Still raw style of Riesling, but balanced out with lovely citrus fruits with greenish apples – which creates good harmony. Taste is mineral driven, but too simple in complex layers to go higher. (91/92)
2009 Van Volxem “Pergentsknopp”
It’s never easy to be the last wine is such a big line-up. However the nose is really sexy here, with some smoky scents and overripe peaches. Taste is creamy, delicious and with a slightly sparkle on the tongue. Sounds good – but it just becomes too indifferent to me – I missed some nerve, edge and complex touch. Did it suffer from being served last? Maybe. (89/92,86)
The group rankings
1 Keller, G-Max 96,75
2 Wittmann, “La Borne” Alte Reben 96,25
3 Emrich-Schönleber, “Halenberg” 96,13
4 Schäfer-Fröhlich, Felseneck 95,06
5 Julian Haart/Adam Goldtröpfchen “Laychen” 94,75
6 Keller Abtse®.de 94,25
7 Keller Hubacker 94,25
8 Kühling-Gillot, Rothenberg 93,63
9 Battenfeld-Spanier Frauenberg 93,63
10 Keller Morstein 93,25
11 Breuer, Schlossberg 93,00
12 Van Volxem Scharzhofberger Pergentsknopp 92,86
13 Kühling-Gillot, Pettenthal 92,75
14 Loosen Erdener Prälat 92,38
15 B-W Kirchenstück 92,13
16 Becker Sonnenberg 92,00
17 Dönnhoff, Hermannshöhle, 91,88
18 Christmann, IDIG 91,63
19 Wittmann, Kirchspiel 91,38
20 Dr. Crusius, Felsenberg 91,13
21 Weil, Gräfenberg 91,00
22 B-W Pechstein 91,00
23 Von Winning Langenmorgen 90,69
24 B-W, Jesuitengarten 90,63
25 Wirsching Julius Echter Berg 90,63
26 Lieser Juffer Juffer Sonnenuhr 90,56
27 Rebholz, Kastanienbusch 90,13
28 Haart, Goldtröpfchen 88,71
29 Schloss Johannisberg 88,13
30 Pigott Müller-Thurgau 87,83
So there you go. 30 of the finest German dry Rieslings from the 2009 vintage.
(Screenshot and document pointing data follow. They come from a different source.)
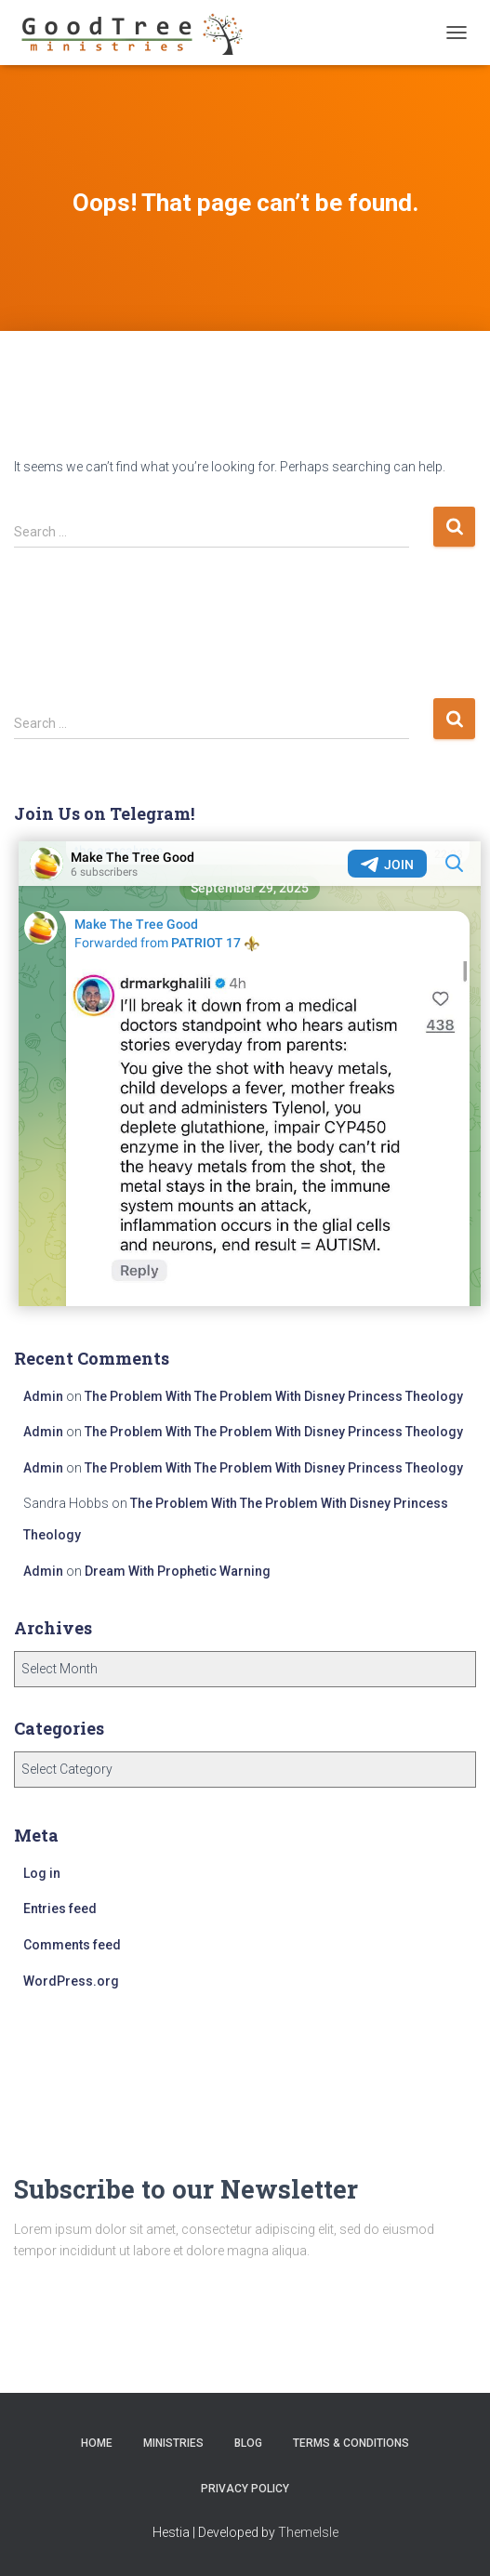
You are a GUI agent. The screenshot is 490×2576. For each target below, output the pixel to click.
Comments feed (72, 1944)
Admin (43, 1396)
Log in (41, 1873)
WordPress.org (71, 1981)
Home (97, 2443)
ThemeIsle (308, 2532)
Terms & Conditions (351, 2443)
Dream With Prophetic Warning (178, 1571)
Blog (248, 2443)
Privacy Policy (245, 2488)
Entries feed (60, 1908)
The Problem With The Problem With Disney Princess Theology (274, 1396)
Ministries (173, 2443)
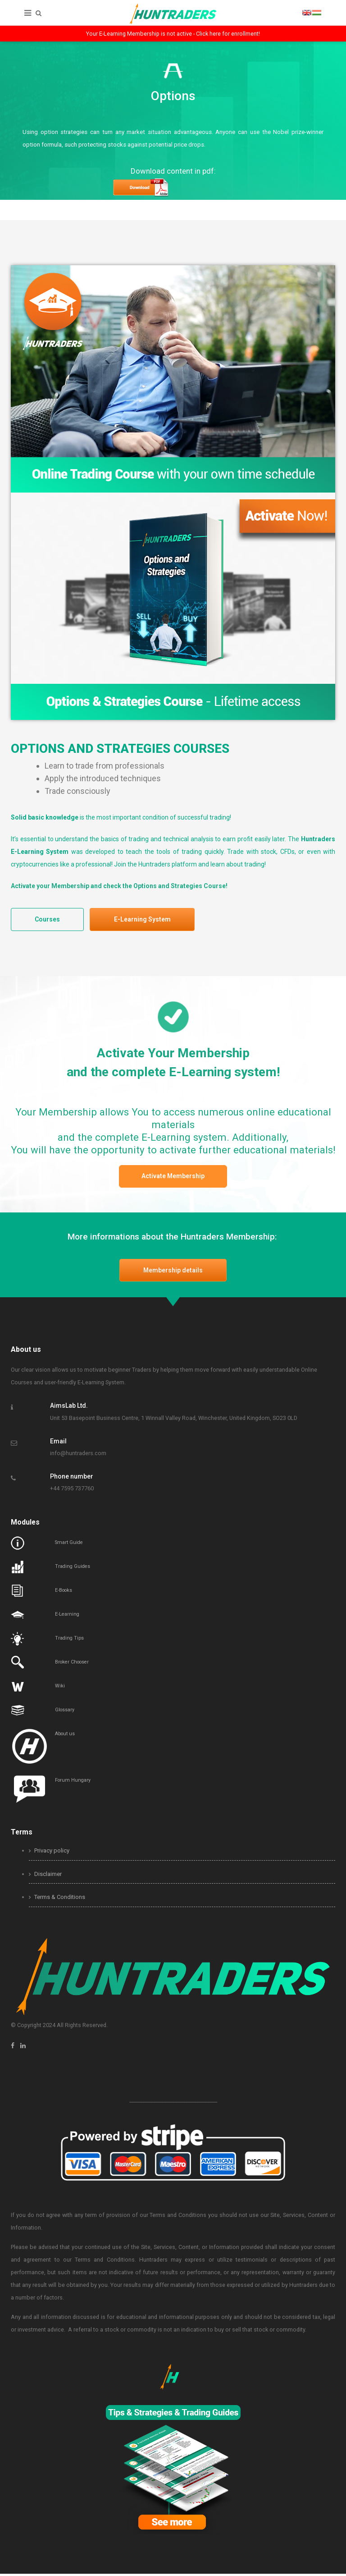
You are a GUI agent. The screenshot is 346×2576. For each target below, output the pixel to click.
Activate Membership (173, 1177)
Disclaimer (45, 1876)
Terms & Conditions (57, 1899)
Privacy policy (49, 1852)
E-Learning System (147, 919)
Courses (49, 919)
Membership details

Conclusion: well, there is a winner and a looser. But like always, I am skeptical when it comes to one glass tastings. These wines are really young – some maybe 10 years away from a drinking window. They even have the ability to be open for several days and still change character, structure and gain other small nuances.
I leave it to my friend Martin, to conclude and I trust him when he states the 2009 to be one of the finest ever.
One thing is certain – I will return to Berlin and share wines with my good friend.
CHEEEERS, MARTIN – THANK YOU SO MUCH FOR INVITING ME!!!